**RECORDS FOR PROCESSING:**
....

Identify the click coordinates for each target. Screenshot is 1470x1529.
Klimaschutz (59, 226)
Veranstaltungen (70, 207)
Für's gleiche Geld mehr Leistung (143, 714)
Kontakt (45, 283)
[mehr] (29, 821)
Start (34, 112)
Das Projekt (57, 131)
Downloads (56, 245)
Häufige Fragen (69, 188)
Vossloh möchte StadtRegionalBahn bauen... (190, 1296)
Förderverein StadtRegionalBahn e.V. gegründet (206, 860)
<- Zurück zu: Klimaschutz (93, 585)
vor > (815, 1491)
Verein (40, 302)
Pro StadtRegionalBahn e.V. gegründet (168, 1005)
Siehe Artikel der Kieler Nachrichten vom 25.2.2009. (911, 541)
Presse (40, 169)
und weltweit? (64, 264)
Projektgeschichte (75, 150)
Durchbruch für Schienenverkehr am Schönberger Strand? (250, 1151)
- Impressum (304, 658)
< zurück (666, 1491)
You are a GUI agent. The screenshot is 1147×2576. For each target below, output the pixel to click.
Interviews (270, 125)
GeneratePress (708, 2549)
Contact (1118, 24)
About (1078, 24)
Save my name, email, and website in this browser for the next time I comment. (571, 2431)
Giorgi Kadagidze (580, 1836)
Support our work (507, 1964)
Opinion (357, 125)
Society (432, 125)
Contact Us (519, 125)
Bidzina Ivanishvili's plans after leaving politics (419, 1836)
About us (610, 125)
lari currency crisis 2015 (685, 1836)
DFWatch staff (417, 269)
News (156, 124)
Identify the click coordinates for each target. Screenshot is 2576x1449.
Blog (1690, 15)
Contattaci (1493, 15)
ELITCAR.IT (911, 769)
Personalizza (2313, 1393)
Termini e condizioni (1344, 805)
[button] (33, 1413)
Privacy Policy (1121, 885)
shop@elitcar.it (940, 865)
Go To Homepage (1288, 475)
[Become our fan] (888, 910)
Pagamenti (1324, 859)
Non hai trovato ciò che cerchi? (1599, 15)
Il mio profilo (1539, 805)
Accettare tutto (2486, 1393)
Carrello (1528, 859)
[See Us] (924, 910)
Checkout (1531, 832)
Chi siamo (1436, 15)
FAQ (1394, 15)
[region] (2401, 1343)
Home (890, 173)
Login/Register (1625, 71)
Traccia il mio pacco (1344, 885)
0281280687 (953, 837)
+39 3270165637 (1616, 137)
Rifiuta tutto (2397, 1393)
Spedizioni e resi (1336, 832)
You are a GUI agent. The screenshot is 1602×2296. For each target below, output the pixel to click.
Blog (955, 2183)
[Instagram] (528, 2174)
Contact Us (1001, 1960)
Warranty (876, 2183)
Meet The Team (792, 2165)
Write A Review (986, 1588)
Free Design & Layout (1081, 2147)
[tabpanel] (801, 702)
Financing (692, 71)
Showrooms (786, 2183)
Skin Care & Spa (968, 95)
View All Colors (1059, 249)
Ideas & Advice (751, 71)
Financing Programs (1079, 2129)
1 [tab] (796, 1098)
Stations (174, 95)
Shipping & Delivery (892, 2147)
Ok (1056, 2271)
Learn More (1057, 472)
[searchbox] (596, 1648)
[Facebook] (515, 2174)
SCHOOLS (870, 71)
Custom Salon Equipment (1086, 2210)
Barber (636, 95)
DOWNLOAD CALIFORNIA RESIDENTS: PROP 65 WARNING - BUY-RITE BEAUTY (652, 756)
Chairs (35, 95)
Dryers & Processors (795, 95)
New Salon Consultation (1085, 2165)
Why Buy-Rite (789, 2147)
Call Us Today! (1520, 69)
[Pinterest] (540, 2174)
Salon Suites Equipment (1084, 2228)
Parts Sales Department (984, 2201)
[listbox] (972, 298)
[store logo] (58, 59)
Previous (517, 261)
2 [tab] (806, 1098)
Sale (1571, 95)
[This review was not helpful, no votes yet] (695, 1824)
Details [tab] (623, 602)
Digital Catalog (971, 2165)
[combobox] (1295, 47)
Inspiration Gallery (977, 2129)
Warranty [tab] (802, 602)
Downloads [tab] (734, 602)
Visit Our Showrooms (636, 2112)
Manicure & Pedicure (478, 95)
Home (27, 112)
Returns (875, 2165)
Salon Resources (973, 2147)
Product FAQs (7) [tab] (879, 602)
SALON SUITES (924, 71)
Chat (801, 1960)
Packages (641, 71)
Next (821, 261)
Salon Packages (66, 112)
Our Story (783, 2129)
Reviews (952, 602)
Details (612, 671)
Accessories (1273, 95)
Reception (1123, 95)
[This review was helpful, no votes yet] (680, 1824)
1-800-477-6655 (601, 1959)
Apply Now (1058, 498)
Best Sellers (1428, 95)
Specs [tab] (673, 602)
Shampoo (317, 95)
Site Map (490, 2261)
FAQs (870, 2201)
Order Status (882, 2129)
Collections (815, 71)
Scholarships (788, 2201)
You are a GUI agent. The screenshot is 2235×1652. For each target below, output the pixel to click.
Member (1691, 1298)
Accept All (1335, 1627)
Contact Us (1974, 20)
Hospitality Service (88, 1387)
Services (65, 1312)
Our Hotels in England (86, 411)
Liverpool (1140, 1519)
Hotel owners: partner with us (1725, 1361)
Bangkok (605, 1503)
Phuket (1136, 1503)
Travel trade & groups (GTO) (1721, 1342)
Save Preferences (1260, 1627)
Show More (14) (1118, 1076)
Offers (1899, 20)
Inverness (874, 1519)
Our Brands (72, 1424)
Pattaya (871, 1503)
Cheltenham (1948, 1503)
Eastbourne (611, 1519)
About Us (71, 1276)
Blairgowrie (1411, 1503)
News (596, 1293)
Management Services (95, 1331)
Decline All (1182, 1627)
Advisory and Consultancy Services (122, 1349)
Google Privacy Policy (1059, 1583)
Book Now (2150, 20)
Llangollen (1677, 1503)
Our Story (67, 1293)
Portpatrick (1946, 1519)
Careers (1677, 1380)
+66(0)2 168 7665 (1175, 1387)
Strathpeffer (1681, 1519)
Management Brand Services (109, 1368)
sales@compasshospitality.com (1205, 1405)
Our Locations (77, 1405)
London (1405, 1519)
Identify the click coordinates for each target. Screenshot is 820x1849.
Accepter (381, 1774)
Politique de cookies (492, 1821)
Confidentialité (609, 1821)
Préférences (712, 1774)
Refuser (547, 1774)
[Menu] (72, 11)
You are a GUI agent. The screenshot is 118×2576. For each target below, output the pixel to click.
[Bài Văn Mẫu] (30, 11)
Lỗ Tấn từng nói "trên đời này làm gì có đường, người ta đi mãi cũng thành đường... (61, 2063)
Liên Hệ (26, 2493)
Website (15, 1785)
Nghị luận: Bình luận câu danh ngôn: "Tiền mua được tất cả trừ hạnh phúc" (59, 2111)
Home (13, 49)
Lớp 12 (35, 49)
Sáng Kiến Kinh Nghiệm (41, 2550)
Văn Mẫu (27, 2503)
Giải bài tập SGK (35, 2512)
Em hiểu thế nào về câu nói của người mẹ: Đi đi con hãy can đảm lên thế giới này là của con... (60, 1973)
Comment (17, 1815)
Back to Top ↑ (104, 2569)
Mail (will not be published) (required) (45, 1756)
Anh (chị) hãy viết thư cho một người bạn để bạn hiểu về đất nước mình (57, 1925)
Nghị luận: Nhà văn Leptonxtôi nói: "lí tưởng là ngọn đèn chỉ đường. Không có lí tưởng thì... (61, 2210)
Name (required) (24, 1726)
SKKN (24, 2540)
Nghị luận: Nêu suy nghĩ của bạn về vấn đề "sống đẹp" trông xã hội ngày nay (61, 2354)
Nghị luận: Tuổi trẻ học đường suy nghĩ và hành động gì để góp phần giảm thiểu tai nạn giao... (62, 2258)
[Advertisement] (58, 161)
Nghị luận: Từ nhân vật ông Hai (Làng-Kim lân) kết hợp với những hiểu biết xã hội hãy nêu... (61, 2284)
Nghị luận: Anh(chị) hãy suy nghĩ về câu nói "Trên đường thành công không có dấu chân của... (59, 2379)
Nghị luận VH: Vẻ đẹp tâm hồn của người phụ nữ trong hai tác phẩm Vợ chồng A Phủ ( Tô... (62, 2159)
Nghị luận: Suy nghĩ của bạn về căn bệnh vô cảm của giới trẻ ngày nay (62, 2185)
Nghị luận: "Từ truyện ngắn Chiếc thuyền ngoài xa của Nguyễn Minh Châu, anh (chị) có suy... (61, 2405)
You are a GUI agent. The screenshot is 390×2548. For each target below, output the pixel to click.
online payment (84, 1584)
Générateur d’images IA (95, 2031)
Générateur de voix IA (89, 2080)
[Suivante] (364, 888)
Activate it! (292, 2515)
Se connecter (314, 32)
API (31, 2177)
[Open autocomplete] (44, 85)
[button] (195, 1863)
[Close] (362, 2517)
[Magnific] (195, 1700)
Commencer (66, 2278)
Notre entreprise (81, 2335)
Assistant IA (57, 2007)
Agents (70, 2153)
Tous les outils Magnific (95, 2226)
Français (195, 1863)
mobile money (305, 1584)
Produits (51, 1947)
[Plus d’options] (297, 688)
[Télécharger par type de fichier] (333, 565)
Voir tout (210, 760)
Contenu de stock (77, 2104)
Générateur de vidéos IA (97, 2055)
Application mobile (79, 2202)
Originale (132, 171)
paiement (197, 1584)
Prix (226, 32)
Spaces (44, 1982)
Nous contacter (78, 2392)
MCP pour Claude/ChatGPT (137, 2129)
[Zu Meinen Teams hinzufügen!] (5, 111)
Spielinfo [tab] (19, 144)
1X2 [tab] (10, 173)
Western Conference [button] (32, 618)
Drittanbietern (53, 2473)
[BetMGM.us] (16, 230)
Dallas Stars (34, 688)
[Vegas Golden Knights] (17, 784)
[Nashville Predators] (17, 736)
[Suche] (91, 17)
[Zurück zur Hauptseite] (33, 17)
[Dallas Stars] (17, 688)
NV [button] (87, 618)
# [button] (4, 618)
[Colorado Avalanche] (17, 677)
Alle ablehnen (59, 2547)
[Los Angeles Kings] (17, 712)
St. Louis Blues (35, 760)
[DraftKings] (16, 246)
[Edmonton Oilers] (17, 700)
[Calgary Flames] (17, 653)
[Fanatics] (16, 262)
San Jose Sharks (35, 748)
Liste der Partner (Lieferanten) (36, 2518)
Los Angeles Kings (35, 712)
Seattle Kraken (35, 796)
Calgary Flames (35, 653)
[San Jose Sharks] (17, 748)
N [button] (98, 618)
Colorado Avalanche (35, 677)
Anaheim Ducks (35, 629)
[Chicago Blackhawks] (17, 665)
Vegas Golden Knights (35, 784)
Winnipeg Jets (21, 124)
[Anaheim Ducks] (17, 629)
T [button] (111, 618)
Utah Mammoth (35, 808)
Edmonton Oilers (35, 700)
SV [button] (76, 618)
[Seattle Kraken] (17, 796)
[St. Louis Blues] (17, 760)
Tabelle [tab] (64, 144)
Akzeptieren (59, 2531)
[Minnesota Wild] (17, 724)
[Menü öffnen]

....

**PROBLEM TO WORK ON:**
Begin with the line above that has "Spedizioni e resi (1336, 832)" and continue through the line that has "Bangkok (605, 1503)", setting each one down exactly. Stop there.

**TASK OUTPUT:**
Spedizioni e resi (1336, 832)
You are a GUI agent. The screenshot is 1602×2296. For each target below, output the pixel to click.
Blog (955, 2183)
[Instagram] (528, 2174)
Contact Us (1001, 1960)
Warranty (876, 2183)
Meet The Team (792, 2165)
Write A Review (986, 1588)
Free Design & Layout (1081, 2147)
[tabpanel] (801, 702)
Financing (692, 71)
Showrooms (786, 2183)
Skin Care & Spa (968, 95)
View All Colors (1059, 249)
Ideas & Advice (751, 71)
Financing Programs (1079, 2129)
1 [tab] (796, 1098)
Stations (174, 95)
Shipping & Delivery (892, 2147)
Ok (1056, 2271)
Learn More (1057, 472)
[searchbox] (596, 1648)
[Facebook] (515, 2174)
SCHOOLS (870, 71)
Custom Salon Equipment (1086, 2210)
Barber (636, 95)
DOWNLOAD CALIFORNIA RESIDENTS: PROP 65 WARNING - BUY-RITE BEAUTY (652, 756)
Chairs (35, 95)
Dryers & Processors (795, 95)
New Salon Consultation (1085, 2165)
Why Buy-Rite (789, 2147)
Call Us Today! (1520, 69)
[Pinterest] (540, 2174)
Salon Suites Equipment (1084, 2228)
Parts Sales Department (984, 2201)
[listbox] (972, 298)
[store logo] (58, 59)
Previous (517, 261)
2 [tab] (806, 1098)
Sale (1571, 95)
[This review was not helpful, no votes yet] (695, 1824)
Details [tab] (623, 602)
Digital Catalog (971, 2165)
[combobox] (1295, 47)
Inspiration Gallery (977, 2129)
Warranty [tab] (802, 602)
Downloads [tab] (734, 602)
Visit Our Showrooms (636, 2112)
Manicure & Pedicure (478, 95)
Home (27, 112)
Returns (875, 2165)
Salon Resources (973, 2147)
Product FAQs (7) [tab] (879, 602)
SALON SUITES (924, 71)
Chat (801, 1960)
Packages (641, 71)
Next (821, 261)
Salon Packages (66, 112)
Our Story (783, 2129)
Reviews (952, 602)
Details (612, 671)
Accessories (1273, 95)
Reception (1123, 95)
[This review was helpful, no votes yet] (680, 1824)
1-800-477-6655 (601, 1959)
Apply Now (1058, 498)
Best Sellers (1428, 95)
Specs [tab] (673, 602)
Shampoo (317, 95)
Site Map (490, 2261)
FAQs (870, 2201)
Order Status (882, 2129)
Collections (815, 71)
Scholarships (788, 2201)
You are a GUI agent. The screenshot is 2235×1652. For each target below, output the pixel to click.
Member (1691, 1298)
Accept All (1335, 1627)
Contact Us (1974, 20)
Hospitality Service (88, 1387)
Services (65, 1312)
Our Hotels in England (86, 411)
Liverpool (1140, 1519)
Hotel owners: partner with us (1725, 1361)
Bangkok (605, 1503)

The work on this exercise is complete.